-- Start of DATASET RECORDS --
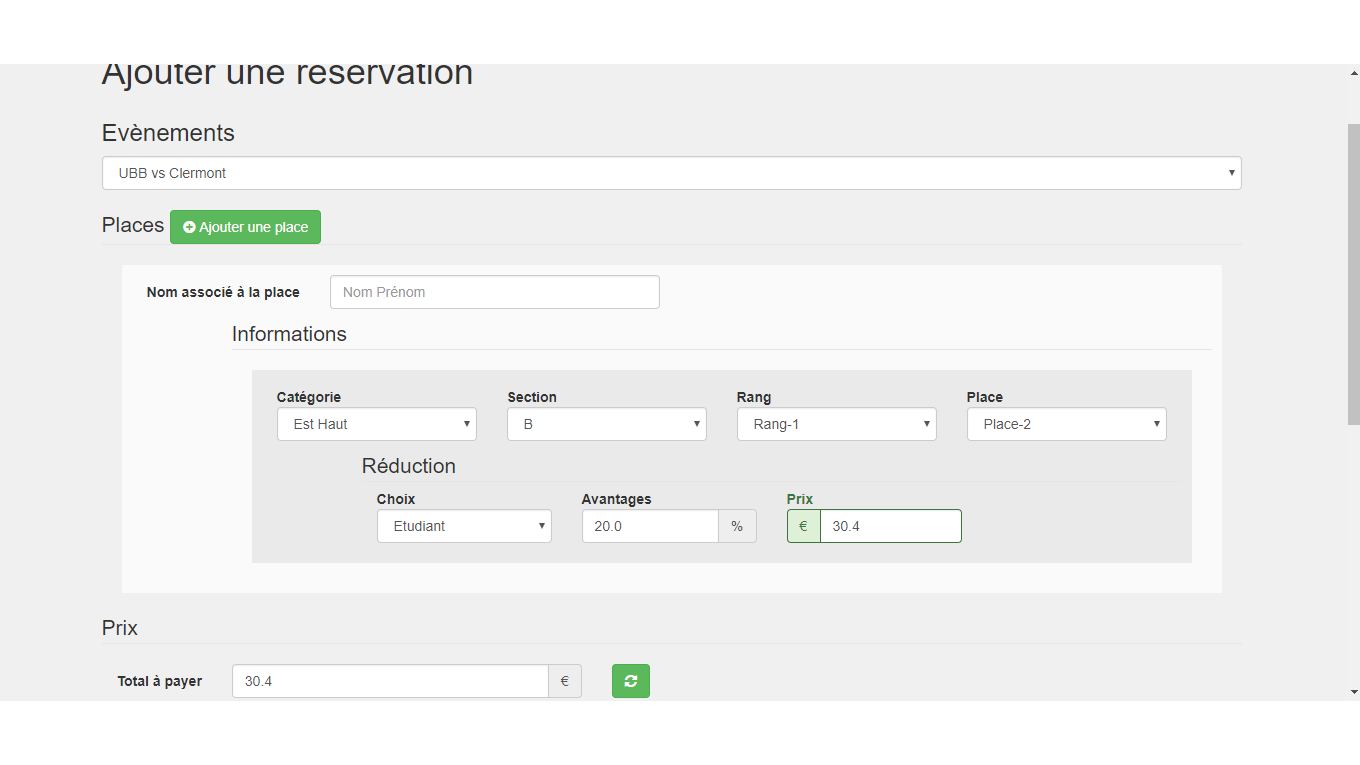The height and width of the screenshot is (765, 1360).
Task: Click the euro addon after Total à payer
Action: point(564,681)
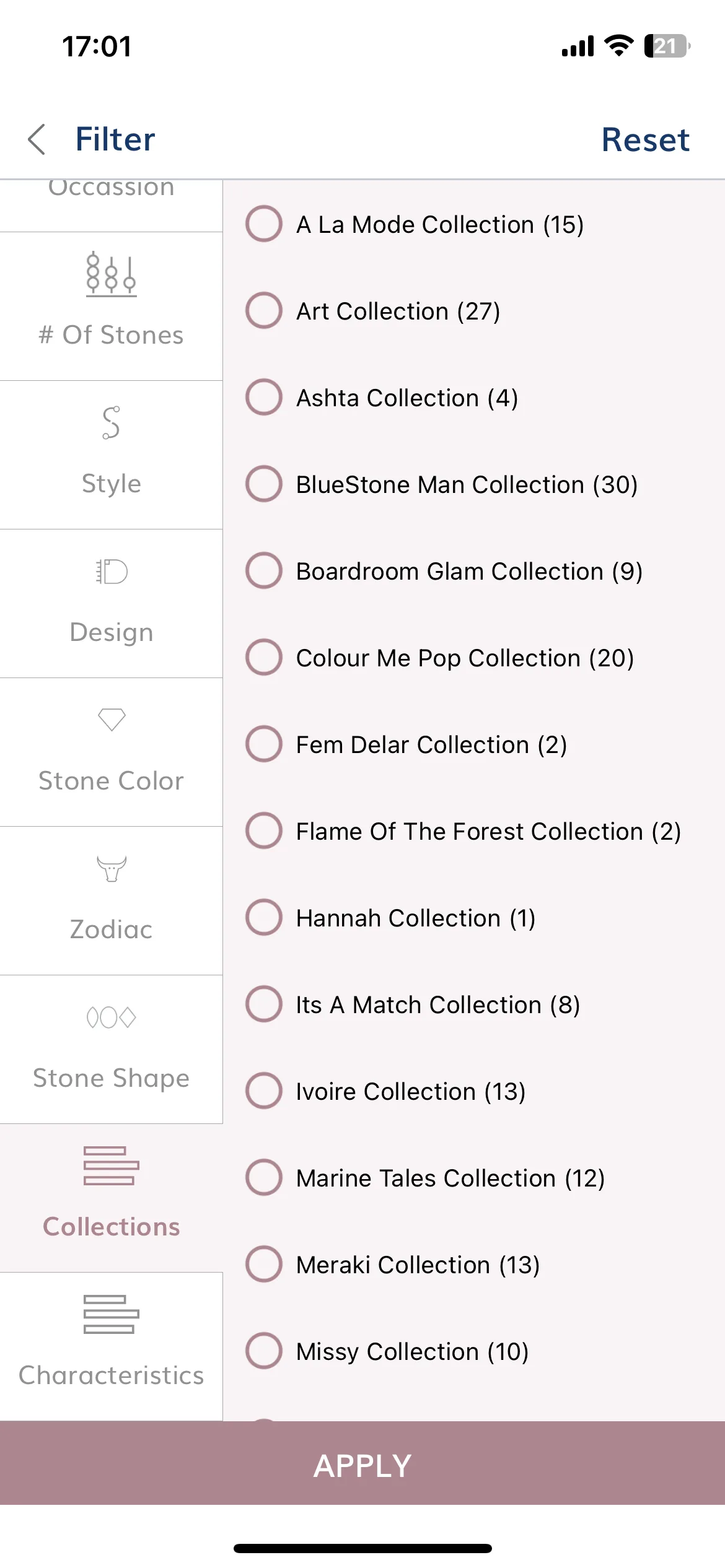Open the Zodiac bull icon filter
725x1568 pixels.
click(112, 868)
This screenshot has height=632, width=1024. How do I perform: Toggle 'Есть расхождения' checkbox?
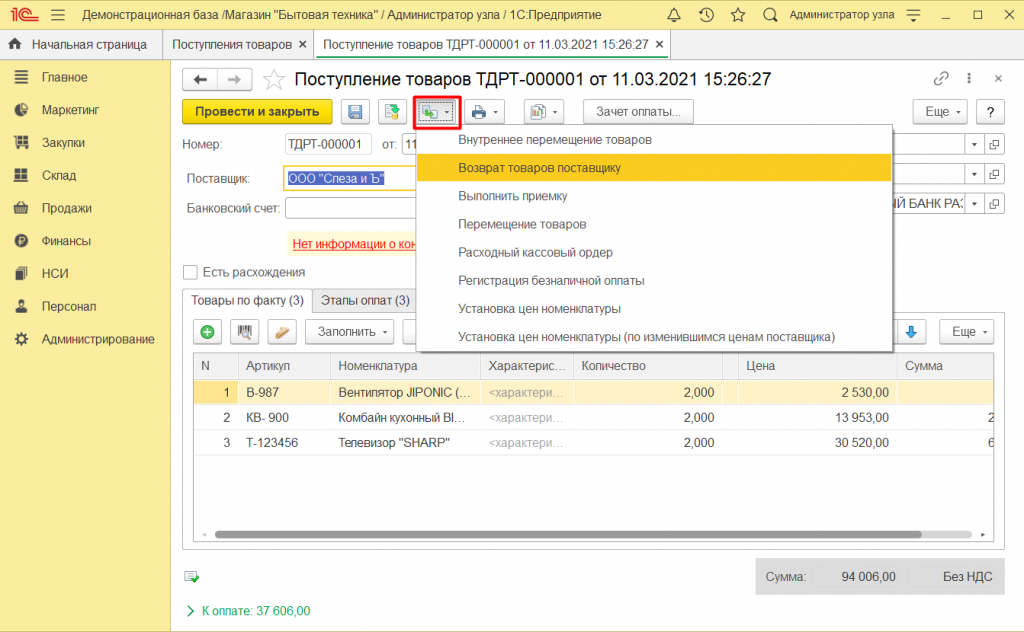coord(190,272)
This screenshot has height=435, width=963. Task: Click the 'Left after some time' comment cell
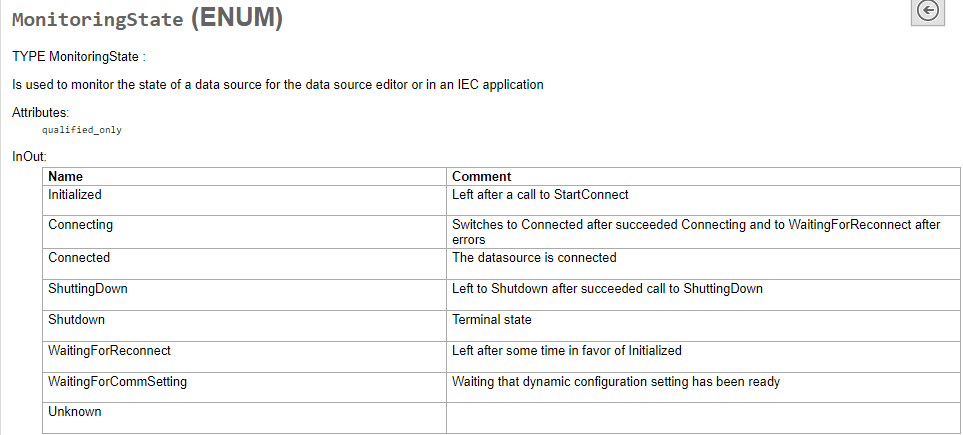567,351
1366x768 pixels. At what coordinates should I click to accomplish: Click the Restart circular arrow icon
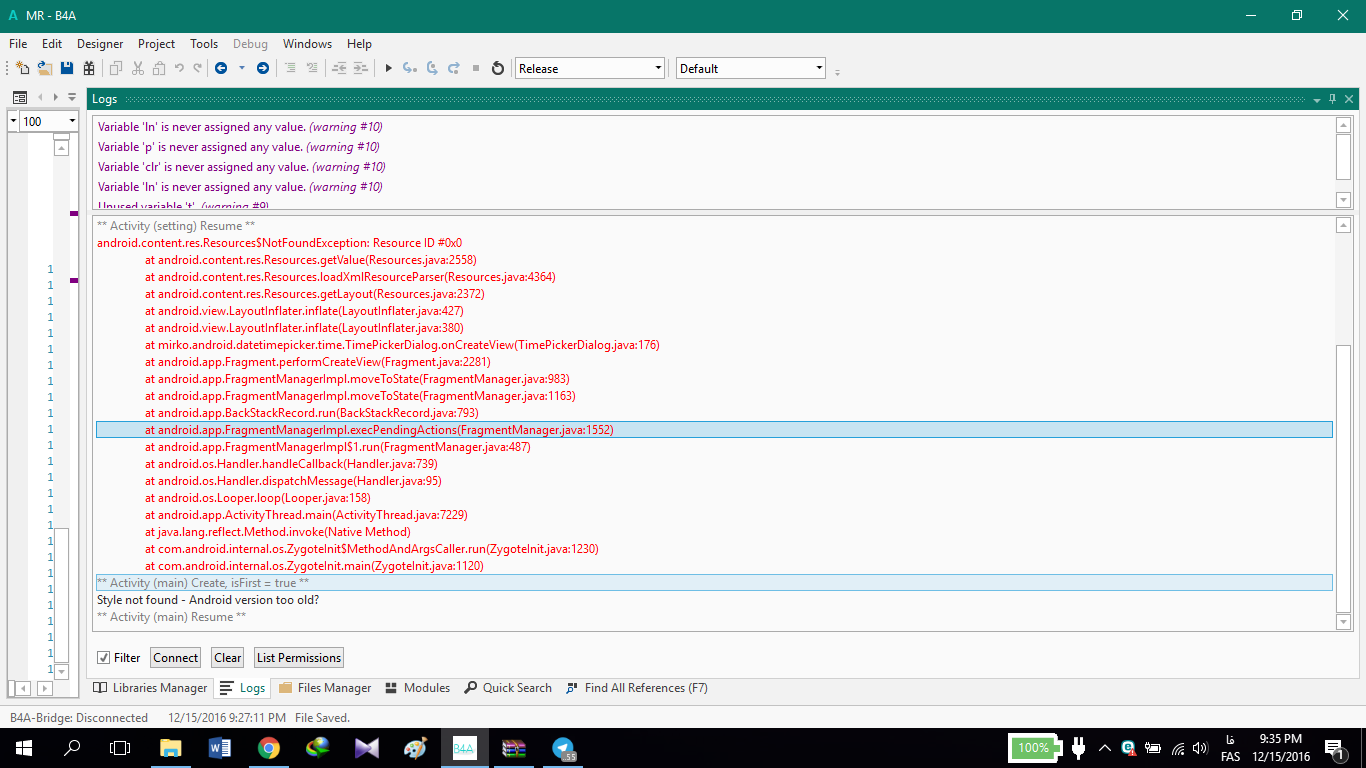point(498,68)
-- End of DATASET RECORDS --
Rescale the lines from the one containing "This screenshot has height=632, width=1024." through the final line above. Copy the requests unchanged, multiply every click coordinate in the answers by 0.25, round to whole numbers with halves going up, and leave the pictures out.

=== EXPECTED ANSWER ===
This screenshot has height=632, width=1024. How do I perform: Toggle 'Есть расхождения' checkbox?
coord(48,68)
This screenshot has height=435, width=963. Task: Click the 'Left after some time' comment cell
142,88
1366x768 pixels. At what coordinates should I click to accomplish: Click the Restart circular arrow icon
point(125,17)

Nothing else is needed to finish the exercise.